▸ **WHAT TO DO**: Could you repeat the lines below word for word, starting at the line that contains "Where should I click to: Click" and continuing through the last line? Leave the pictures out of your answer.

▸ **GIVEN ENTRIES**:
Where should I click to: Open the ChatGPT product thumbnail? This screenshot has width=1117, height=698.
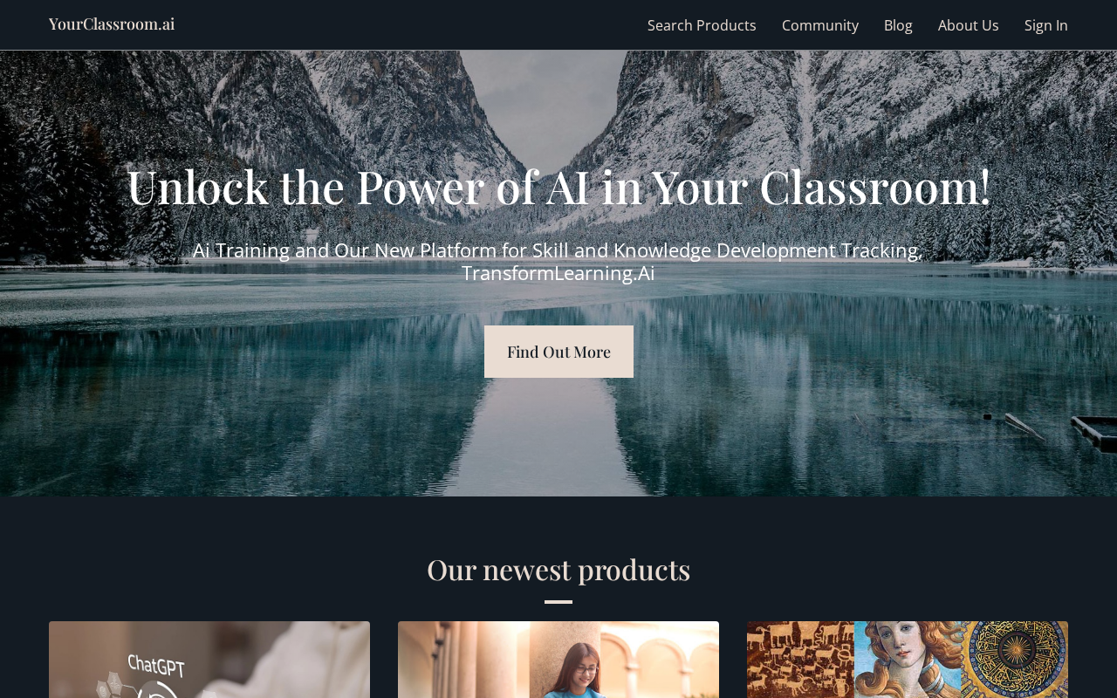click(x=209, y=660)
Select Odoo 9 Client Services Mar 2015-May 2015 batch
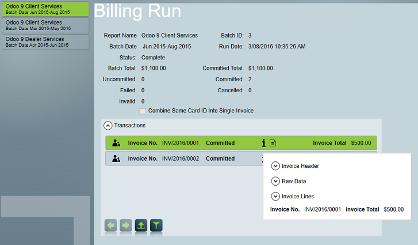418x245 pixels. [x=45, y=25]
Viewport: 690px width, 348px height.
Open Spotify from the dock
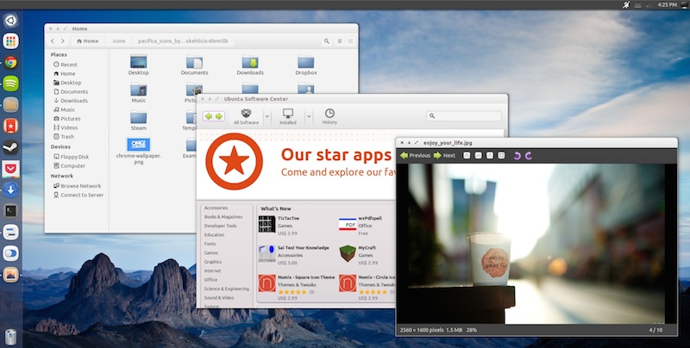[10, 84]
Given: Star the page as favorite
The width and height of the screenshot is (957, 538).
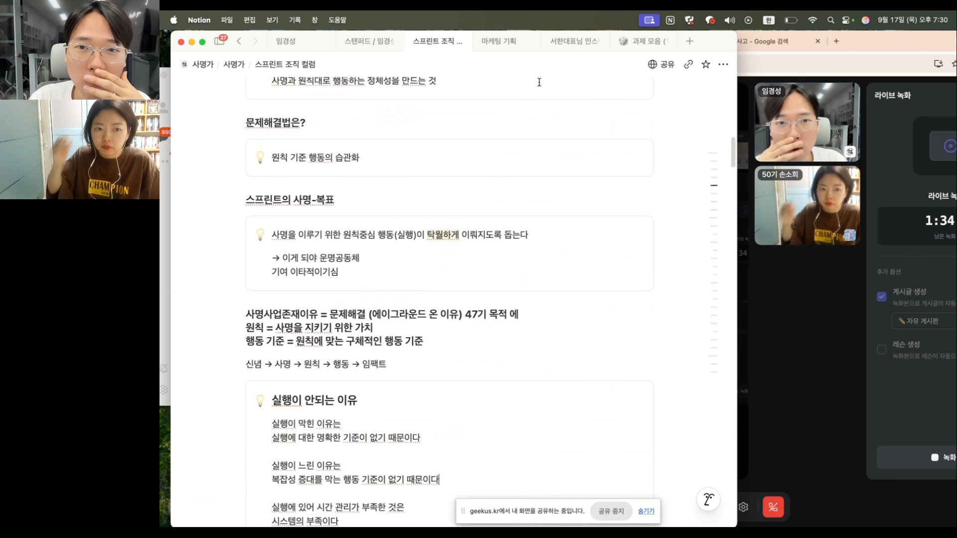Looking at the screenshot, I should tap(706, 64).
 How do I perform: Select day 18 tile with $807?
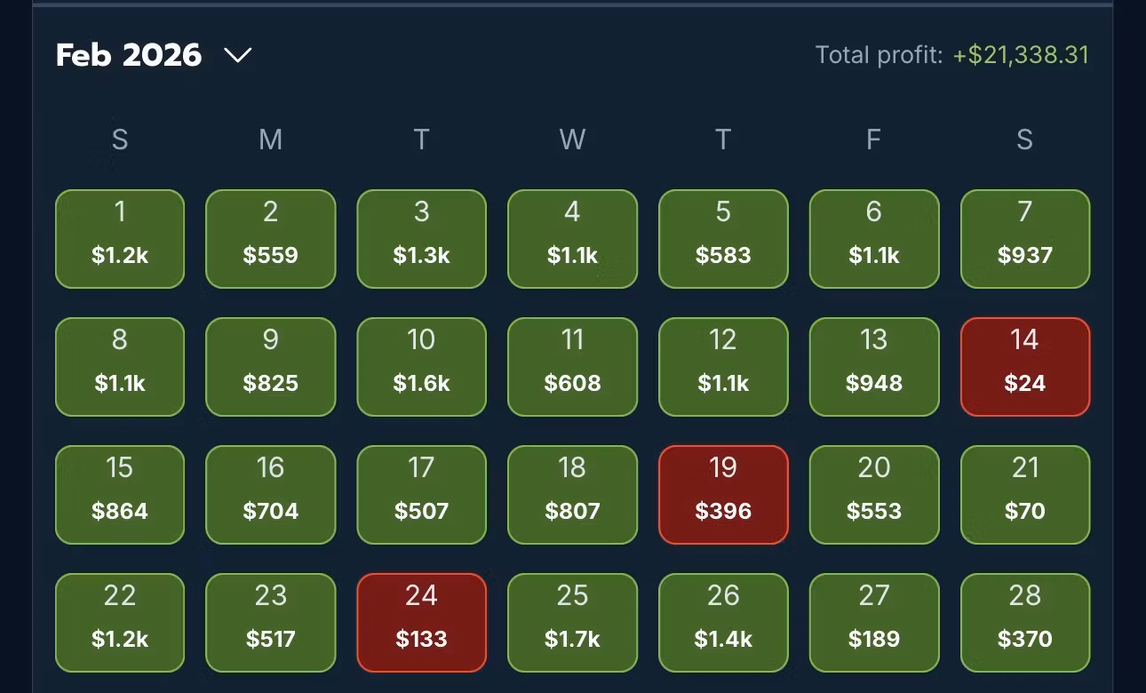point(572,495)
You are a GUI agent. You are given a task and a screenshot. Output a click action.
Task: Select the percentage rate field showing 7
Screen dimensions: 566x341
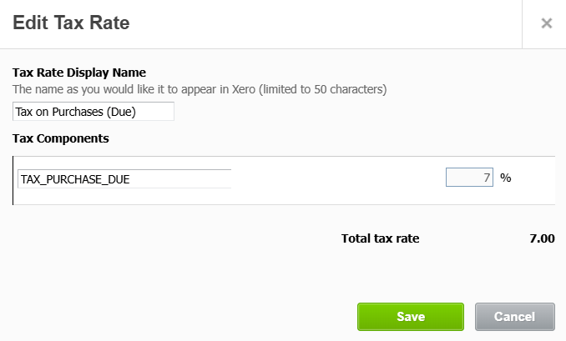469,178
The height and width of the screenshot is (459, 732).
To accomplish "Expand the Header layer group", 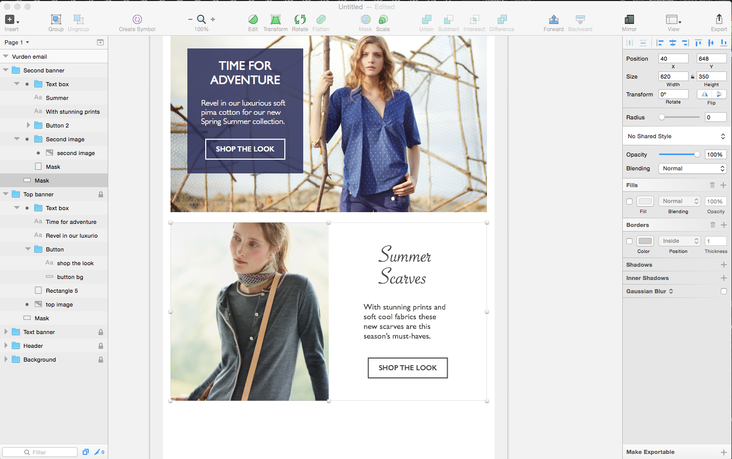I will pyautogui.click(x=6, y=346).
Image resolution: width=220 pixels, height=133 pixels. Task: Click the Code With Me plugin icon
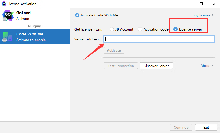(8, 37)
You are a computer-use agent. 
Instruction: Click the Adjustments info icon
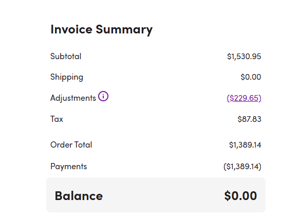pyautogui.click(x=103, y=96)
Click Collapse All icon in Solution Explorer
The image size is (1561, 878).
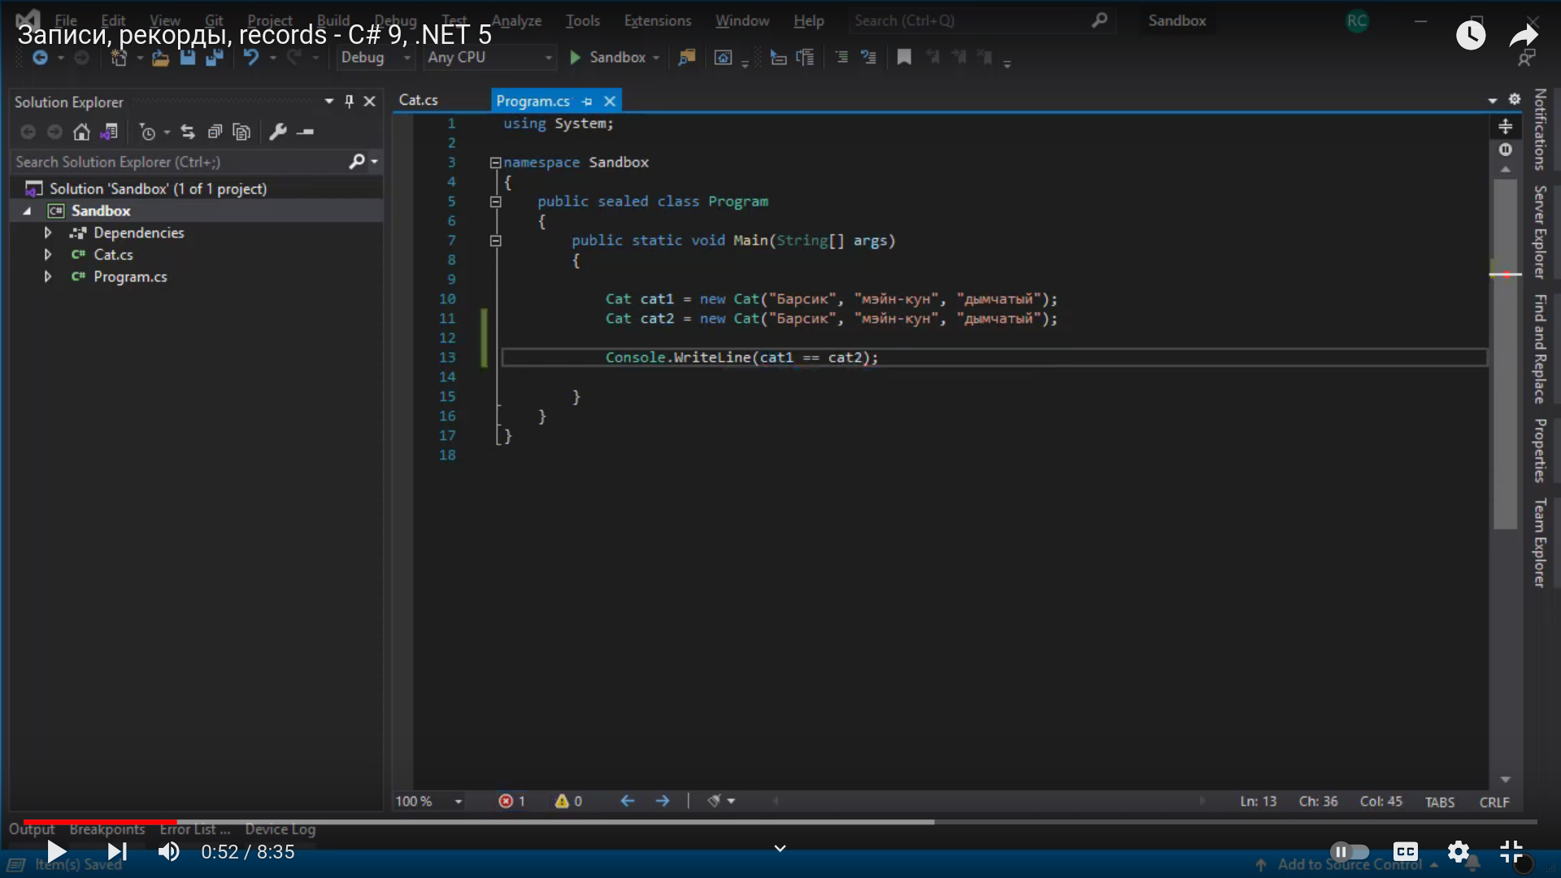coord(215,132)
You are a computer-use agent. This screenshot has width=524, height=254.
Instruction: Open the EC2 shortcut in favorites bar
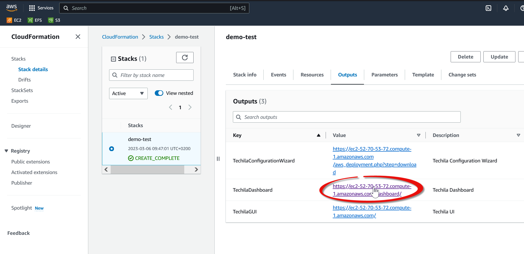(x=14, y=20)
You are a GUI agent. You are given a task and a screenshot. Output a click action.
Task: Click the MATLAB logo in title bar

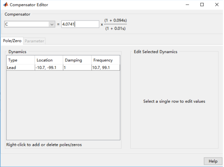(5, 5)
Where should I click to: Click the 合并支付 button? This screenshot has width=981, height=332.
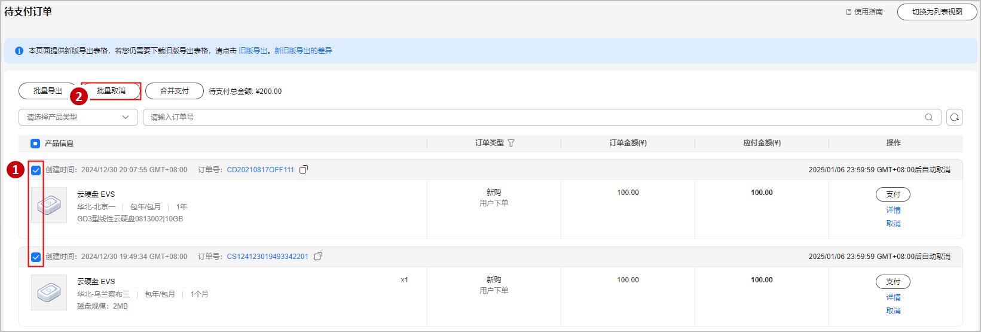[175, 91]

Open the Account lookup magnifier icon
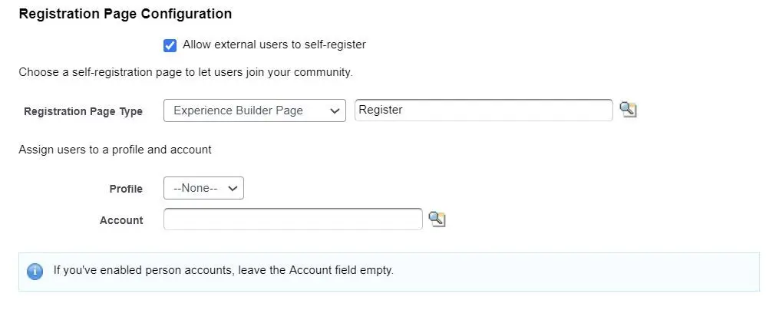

▸ **FULL SOLUTION**:
Where should I click to: Click the 合并支付 button? This screenshot has width=981, height=332.
[175, 91]

Open the Account lookup magnifier icon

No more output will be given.